The so-called "job creators" made BILLIONS in tax perks and other money funneled directly into their pockets under Trump and during the pandemic. They chose to give the money back to themselves. Jobs were not created. Wages were not increased. They sure did get obscenely wealthy, though.
If employers can't find people to work for them, then they need to shut down their businesses. White businesses, big businesses, wealthy businesses got a SHIT TON of stimulus money. All of the crying and whining and complaining about how no one wants to work is total and complete bullshit. No one wants to work for YOU at YOUR BUSINESS. That's it.
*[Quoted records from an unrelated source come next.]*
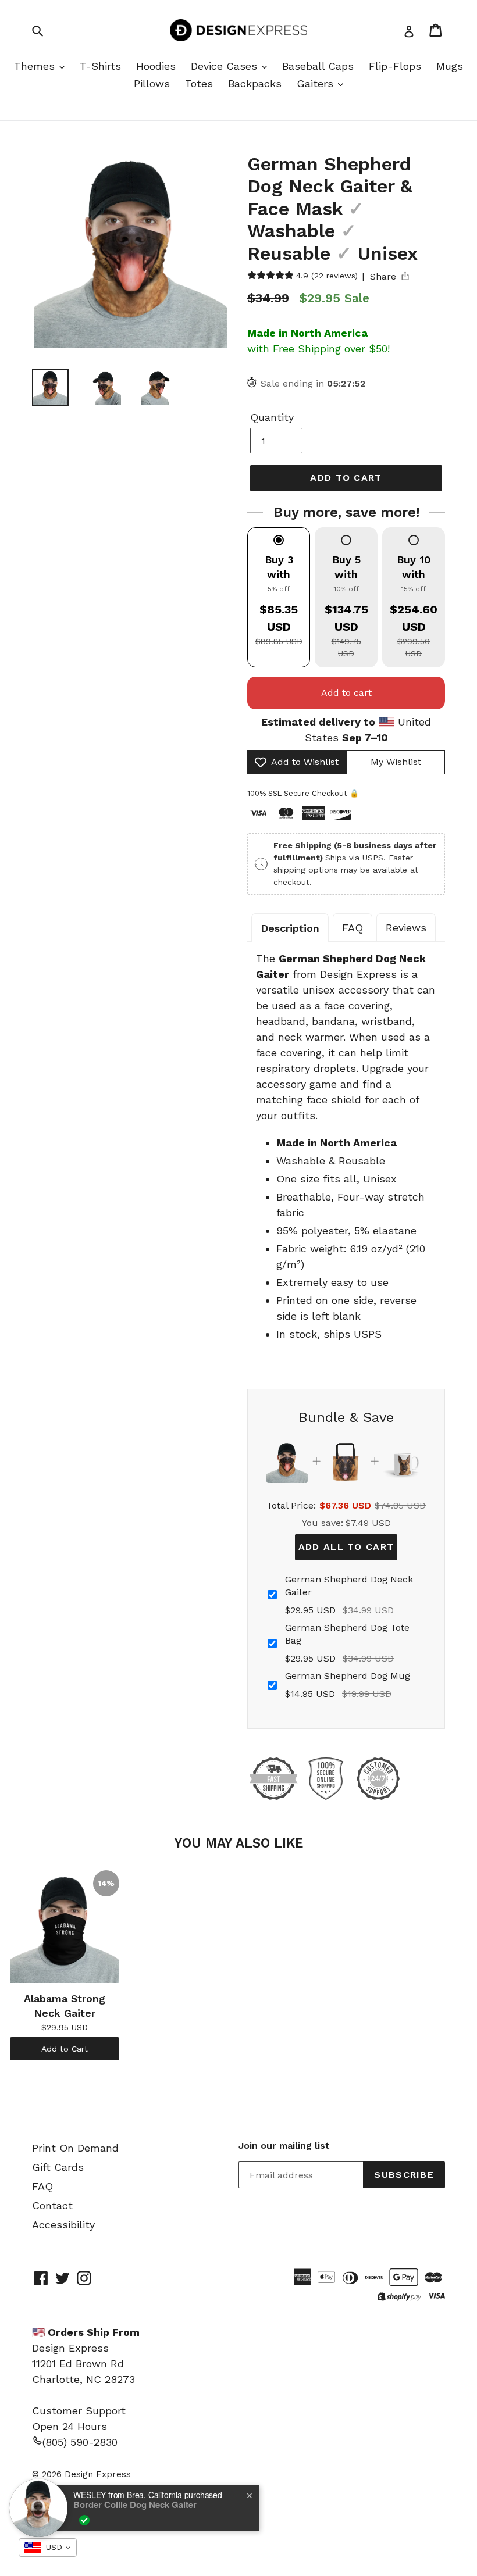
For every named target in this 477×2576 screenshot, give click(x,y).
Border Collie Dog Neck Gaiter (135, 2504)
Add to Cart (64, 2048)
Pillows (152, 83)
Full stop.
Guaranteed all of these xenophobic Republican motherfuckers who can't force Americans to go back into wage slavery will soon change their tune on immigration demanding that anyone willing to be exploited and forced to work for next to nothing be allowed into the country since Americans are lazy and don't want to work.
@12, where do you get the stat that 40% of children have lost a parent to COVID? 80% of deaths are from folks 65 yrs and older, and the death toll is around 600k. There are around 350 million people living in the US....your figures are not at all possible.
This is a long-tardy comeuppance of the Reagan Restoration. Management and the 1% have had it going their way for half a century, half a century of repudiating the social compact, of union-busting, of zero-hour contracts, of last minute, uncertain scheduling, of disdain, of contempt, of looting, of gangster capitalism and vulture capitalism, of offshoring, of private equity corruption, of Steve Mnuchin, of Mitt Romney, of the return of the robber barons, of treating labor as an abstract budget line item, of eliminating most any semblance of management loyalty to workers ("the employees will still be cowering..."). And now comes the bleating, "Where are our workers, our serfs?! The plantation ethic? Where is the love, where is the loyalty? Where is the gratitude?! We are the job creators!! Bow down! What's wrong with you?!"